Of Cardinals and the Heroine’s Journey
As well as being a writer, I am an avid gardener. As soon as the snow melts and the mud dries, I am pulled between being in my yard and being at my computer. This year in Maine, April was warmer than usual. By the middle of the month, I was in the yard, picking up sticks, clipping trees, removing leaves, and generally reveling in spring chores.
I was having such a good time that when April sped by, and May arrived in a fuzz of spring green, I was completely taken by surprise when Clif asked, “Did you write and send an April newsletter?” No, I had not.
Ah, well! Onward to May, one of the most beautiful times of the year. Our yard is filled with the flutter of birds, the ones who remain here all year and the ones who come north for the summer. Cardinals, relative newcomers to Maine, stay the winter, and when a pair built a nest in the tall shrub outside my office, I was delighted. The nesting female was attentive, always shooting me a sharp look when I peered out the window.
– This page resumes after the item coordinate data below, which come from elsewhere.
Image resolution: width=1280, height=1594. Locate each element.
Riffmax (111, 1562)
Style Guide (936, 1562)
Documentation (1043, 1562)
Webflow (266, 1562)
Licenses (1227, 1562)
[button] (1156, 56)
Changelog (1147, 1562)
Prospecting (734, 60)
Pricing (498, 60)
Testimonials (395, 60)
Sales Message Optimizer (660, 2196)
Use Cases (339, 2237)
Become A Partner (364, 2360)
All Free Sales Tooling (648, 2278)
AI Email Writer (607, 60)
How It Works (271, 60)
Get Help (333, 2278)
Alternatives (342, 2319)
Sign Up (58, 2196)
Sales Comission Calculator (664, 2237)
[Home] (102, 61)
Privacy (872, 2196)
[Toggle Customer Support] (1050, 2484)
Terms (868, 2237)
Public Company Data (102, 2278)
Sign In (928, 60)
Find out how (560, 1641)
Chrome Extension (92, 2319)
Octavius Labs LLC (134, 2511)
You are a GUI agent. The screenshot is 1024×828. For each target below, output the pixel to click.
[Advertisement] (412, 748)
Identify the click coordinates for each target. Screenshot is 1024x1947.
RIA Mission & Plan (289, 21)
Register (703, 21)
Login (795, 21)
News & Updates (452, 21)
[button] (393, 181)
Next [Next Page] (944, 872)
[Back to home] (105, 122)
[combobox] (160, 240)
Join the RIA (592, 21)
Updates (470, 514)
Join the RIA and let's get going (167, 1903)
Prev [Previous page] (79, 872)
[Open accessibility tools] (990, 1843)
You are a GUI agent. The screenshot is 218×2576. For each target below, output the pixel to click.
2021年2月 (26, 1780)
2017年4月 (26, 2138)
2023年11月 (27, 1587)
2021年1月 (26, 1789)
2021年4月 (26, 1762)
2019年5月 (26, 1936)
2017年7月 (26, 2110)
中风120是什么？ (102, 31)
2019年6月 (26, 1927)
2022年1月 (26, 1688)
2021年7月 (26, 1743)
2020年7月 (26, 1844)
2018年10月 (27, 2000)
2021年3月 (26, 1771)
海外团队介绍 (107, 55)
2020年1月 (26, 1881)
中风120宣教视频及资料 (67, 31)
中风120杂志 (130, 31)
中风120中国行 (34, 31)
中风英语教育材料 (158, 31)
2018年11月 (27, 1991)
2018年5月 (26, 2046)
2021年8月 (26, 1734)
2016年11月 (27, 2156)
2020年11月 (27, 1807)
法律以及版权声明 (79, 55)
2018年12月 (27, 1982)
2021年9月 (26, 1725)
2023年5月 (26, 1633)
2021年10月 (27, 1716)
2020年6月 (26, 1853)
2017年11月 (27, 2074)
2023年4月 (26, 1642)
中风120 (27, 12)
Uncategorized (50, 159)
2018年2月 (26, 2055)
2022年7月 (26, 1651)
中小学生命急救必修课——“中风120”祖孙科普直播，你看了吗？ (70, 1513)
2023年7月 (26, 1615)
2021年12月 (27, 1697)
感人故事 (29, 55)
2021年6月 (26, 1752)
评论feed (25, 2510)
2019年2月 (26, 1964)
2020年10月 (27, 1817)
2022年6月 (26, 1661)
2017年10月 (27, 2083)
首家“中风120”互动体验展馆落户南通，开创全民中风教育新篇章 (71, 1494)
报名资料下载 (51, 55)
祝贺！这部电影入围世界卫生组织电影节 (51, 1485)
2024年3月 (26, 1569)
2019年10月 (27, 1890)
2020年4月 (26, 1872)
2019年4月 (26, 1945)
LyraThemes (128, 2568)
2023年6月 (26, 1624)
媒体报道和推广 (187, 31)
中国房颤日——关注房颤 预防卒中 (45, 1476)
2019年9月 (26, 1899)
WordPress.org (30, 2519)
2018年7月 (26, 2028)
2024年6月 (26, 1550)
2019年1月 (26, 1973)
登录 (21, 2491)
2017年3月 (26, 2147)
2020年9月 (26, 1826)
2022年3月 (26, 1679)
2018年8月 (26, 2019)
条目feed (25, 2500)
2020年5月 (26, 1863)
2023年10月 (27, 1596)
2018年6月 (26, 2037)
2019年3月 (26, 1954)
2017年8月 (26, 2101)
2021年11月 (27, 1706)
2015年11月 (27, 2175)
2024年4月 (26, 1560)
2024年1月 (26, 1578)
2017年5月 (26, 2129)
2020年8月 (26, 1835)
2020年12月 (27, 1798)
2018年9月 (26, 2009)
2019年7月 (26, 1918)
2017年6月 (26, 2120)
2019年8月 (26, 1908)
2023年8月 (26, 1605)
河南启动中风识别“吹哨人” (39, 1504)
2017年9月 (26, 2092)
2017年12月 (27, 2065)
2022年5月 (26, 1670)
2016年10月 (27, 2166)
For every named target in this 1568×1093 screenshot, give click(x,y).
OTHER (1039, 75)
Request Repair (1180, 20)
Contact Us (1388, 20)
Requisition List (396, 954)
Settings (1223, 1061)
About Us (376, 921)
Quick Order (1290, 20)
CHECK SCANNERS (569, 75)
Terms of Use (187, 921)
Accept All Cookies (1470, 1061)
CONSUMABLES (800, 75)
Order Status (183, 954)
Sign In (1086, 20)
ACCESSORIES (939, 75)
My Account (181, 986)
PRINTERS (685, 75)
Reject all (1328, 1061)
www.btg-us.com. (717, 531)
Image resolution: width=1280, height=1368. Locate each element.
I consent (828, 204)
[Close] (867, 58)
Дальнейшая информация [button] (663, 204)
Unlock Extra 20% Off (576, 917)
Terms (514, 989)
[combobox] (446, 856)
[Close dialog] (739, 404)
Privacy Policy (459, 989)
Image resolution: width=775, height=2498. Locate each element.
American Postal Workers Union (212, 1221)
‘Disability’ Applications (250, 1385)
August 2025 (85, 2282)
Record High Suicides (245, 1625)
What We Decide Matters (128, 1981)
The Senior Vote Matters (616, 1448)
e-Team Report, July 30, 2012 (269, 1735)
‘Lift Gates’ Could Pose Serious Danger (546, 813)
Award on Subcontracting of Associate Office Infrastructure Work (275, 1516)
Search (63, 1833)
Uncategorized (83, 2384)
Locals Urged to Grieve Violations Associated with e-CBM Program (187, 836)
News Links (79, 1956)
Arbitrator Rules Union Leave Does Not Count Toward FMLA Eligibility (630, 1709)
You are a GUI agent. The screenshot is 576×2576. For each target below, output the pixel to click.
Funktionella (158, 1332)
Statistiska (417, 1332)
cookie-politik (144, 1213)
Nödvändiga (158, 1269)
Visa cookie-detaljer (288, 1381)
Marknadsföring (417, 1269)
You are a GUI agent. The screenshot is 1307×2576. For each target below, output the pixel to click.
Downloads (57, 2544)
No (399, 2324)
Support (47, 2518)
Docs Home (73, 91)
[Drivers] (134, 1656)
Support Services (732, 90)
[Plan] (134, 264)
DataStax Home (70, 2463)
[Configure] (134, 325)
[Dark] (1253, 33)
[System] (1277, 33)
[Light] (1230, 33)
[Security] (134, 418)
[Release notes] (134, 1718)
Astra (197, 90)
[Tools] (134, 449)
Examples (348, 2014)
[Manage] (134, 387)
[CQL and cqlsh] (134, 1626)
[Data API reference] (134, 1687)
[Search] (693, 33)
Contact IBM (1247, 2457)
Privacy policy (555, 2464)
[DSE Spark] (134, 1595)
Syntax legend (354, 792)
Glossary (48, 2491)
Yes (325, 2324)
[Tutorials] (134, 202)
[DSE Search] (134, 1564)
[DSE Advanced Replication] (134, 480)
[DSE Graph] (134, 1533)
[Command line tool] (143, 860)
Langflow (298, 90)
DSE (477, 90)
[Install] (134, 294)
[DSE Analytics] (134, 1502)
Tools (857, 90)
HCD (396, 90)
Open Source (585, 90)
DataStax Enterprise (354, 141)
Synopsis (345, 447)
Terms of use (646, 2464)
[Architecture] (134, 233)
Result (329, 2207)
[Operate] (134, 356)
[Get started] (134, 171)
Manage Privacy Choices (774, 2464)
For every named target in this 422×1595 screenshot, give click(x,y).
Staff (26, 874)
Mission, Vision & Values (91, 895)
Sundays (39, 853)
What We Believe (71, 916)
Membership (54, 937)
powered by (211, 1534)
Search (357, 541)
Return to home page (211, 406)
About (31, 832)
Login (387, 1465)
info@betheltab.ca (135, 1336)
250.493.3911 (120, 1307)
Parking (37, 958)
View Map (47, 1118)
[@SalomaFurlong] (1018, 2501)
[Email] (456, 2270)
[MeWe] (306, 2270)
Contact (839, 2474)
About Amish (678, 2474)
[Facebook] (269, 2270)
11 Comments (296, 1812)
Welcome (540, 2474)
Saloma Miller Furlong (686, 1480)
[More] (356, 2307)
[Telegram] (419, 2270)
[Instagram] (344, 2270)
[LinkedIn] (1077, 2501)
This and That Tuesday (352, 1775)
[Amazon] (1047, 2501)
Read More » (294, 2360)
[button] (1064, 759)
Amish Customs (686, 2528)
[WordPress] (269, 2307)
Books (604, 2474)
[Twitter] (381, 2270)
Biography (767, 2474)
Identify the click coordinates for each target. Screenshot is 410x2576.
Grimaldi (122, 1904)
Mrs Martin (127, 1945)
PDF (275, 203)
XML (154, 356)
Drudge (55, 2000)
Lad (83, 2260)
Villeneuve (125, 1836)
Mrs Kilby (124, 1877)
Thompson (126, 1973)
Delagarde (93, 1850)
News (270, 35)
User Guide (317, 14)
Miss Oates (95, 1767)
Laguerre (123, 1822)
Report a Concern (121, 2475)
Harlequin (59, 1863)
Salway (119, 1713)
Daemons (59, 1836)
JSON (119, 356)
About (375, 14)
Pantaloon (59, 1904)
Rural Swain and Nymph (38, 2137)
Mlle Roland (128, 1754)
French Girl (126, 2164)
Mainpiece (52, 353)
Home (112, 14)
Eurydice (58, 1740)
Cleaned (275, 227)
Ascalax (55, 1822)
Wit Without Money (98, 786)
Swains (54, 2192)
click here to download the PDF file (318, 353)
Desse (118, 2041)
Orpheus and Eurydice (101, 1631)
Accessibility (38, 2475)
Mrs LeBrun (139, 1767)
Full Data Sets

Outside, I once peeked into the nest when she was at the feeder in the backyard. I saw two eggs. But when she came flashing back to the nest, I hurriedly backed away.
Only one of the eggs hatched, but the male was attentive, feeding the hungry baby who greeted him with an open mouth. Lots of activity, and I waited eagerly for the baby to become a fledgling. Perhaps I could even get a picture.
Unfortunately, this story does not have a happy ending. A few days ago when I got up, there was no female cardinal at the nest. No male coming with food. No open mouth waiting.
When I went out for a cautious look, my fears were justified—the nest was empty, and what a lonely sight. Something, perhaps even another bird, got the baby. This is the way of nature, I know. Many animals make their living by eating other animals.
Still, I moped. I missed the little family. My heart ached for the parents. But later, in the backyard, I saw the male cardinal, beautiful and red, searching for food. Despite the recent horrible event, he was carrying on. He and his mate will make another nest and raise another brood. Fingers crossed that this batch makes it.
The cardinals’ experience made me think about the theme of carrying on, which is commonly explored in fiction, especially in fantasy, where the hero’s—or heroine’s—journey is often featured. Adversity must be overcome. Usually there is destruction, bringing deep sorrow, which threatens to swamp the heroine or hero.
In my Great Library series, Maya has dealt with death and loss as she battles the fallen librarian, Cinnial. At times Maya has been devastated as friends and allies are killed, but she doesn’t give up. Maya never loses sight of what her goal is—helping to defeat Cinnial, a brutal tyrant who thinks that facts don’t matter.
In At Sea, the book I’m currently working on, Maya will be confronting more loss. In many ways this loss will be far worse than anything she’s had to face.
But like the cardinals, Maya will carry on.